Reproduce every line in full, starting at the line containing "635x405 pixels. Task: Focus" and ending at the line containing "click(x=159, y=373)", and shift each coordinate value in the answers by adding 92 to it.
● ● ● ● ●
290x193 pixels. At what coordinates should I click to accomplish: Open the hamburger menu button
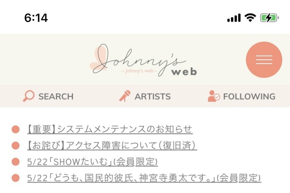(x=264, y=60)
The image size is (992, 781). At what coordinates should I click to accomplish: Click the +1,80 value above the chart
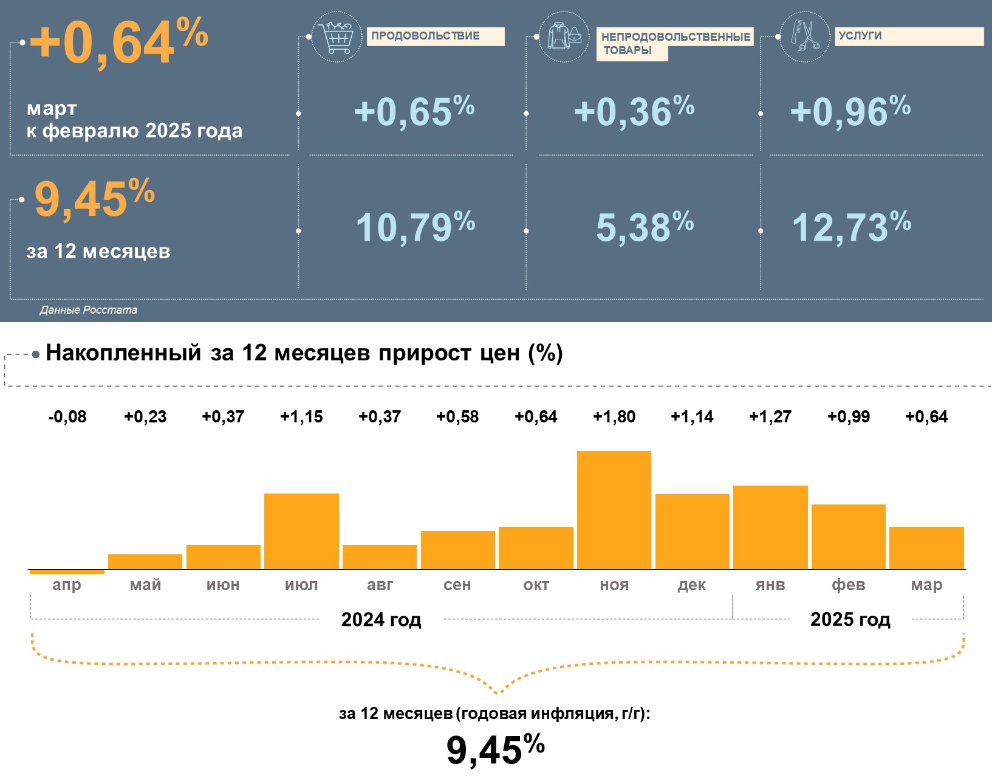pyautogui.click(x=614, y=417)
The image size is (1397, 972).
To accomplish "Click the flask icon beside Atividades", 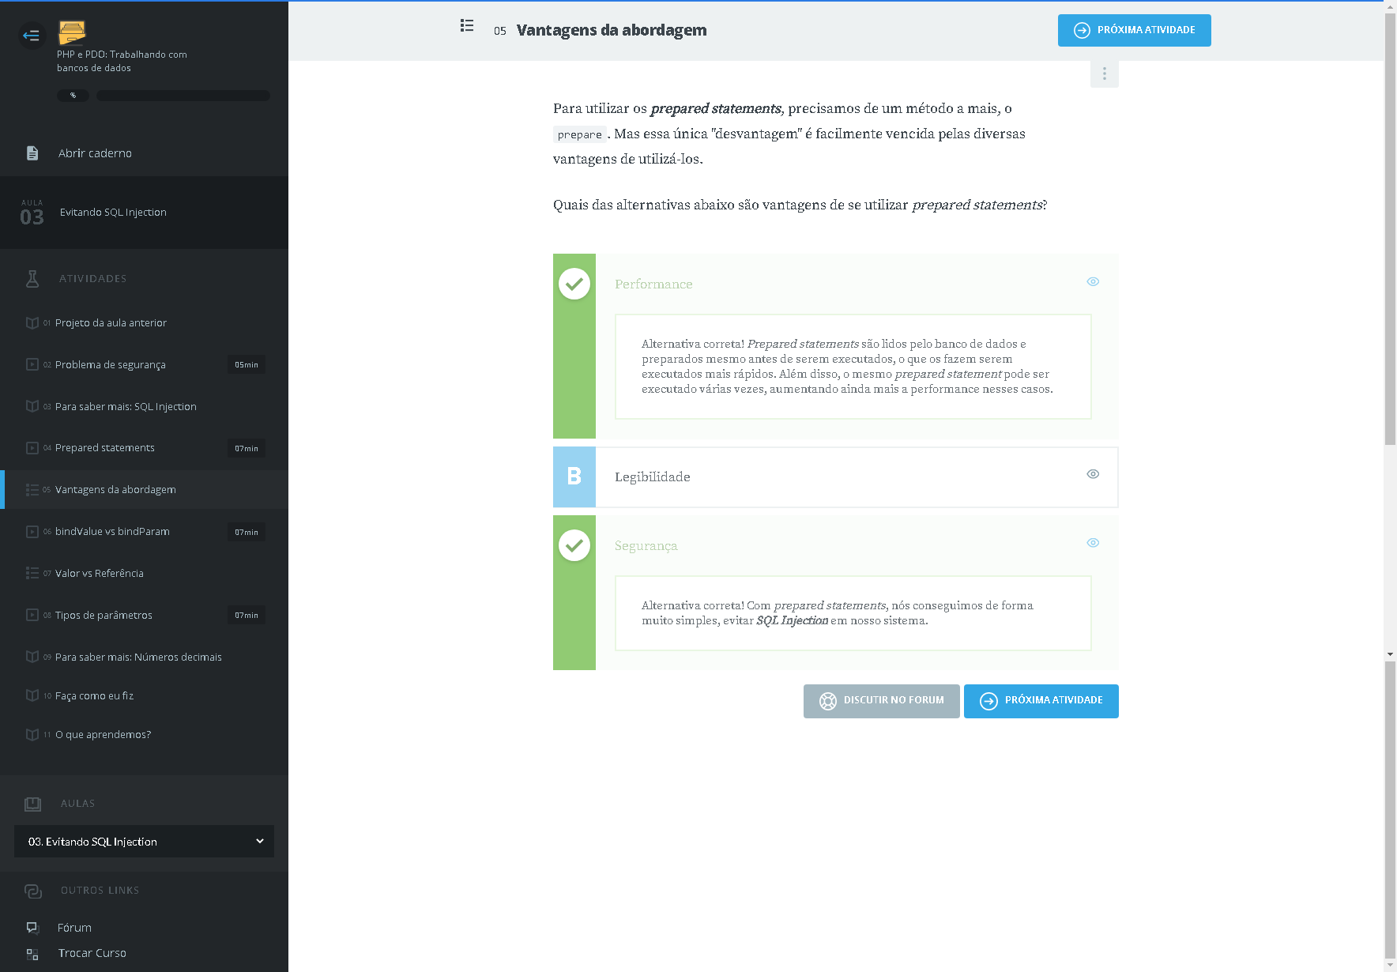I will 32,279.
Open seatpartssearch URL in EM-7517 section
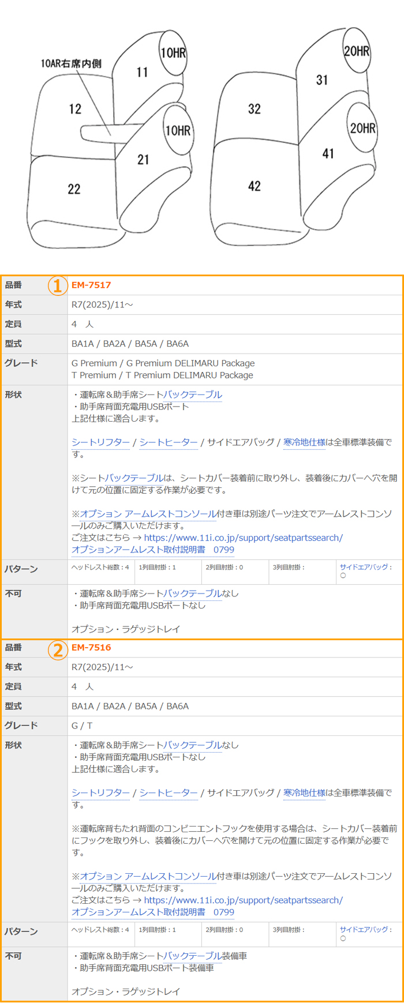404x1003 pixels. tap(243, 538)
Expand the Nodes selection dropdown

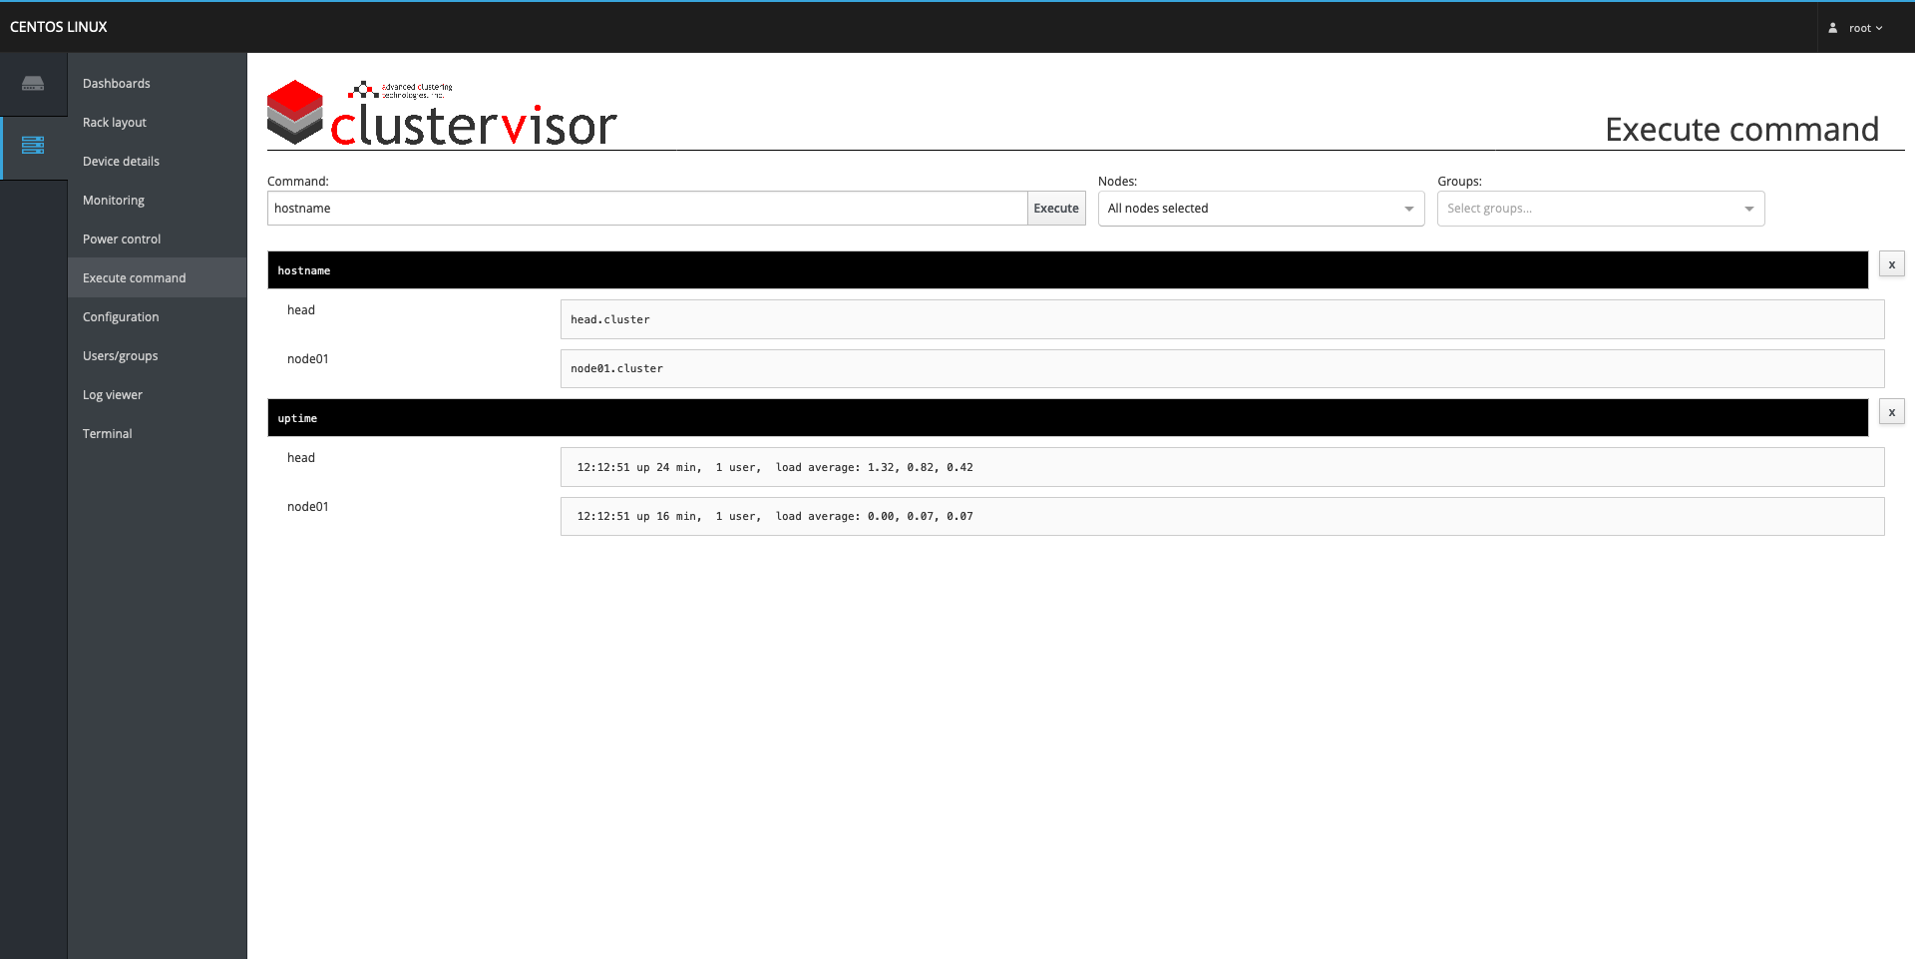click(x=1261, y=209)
● ● ● ● ●
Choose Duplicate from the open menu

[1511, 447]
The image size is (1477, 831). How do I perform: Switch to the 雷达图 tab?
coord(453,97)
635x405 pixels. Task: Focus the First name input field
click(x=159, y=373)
● ● ● ● ●
§ **PROBLEM SOLUTION**
635x405 pixels. Task: Focus the First name input field
click(x=251, y=465)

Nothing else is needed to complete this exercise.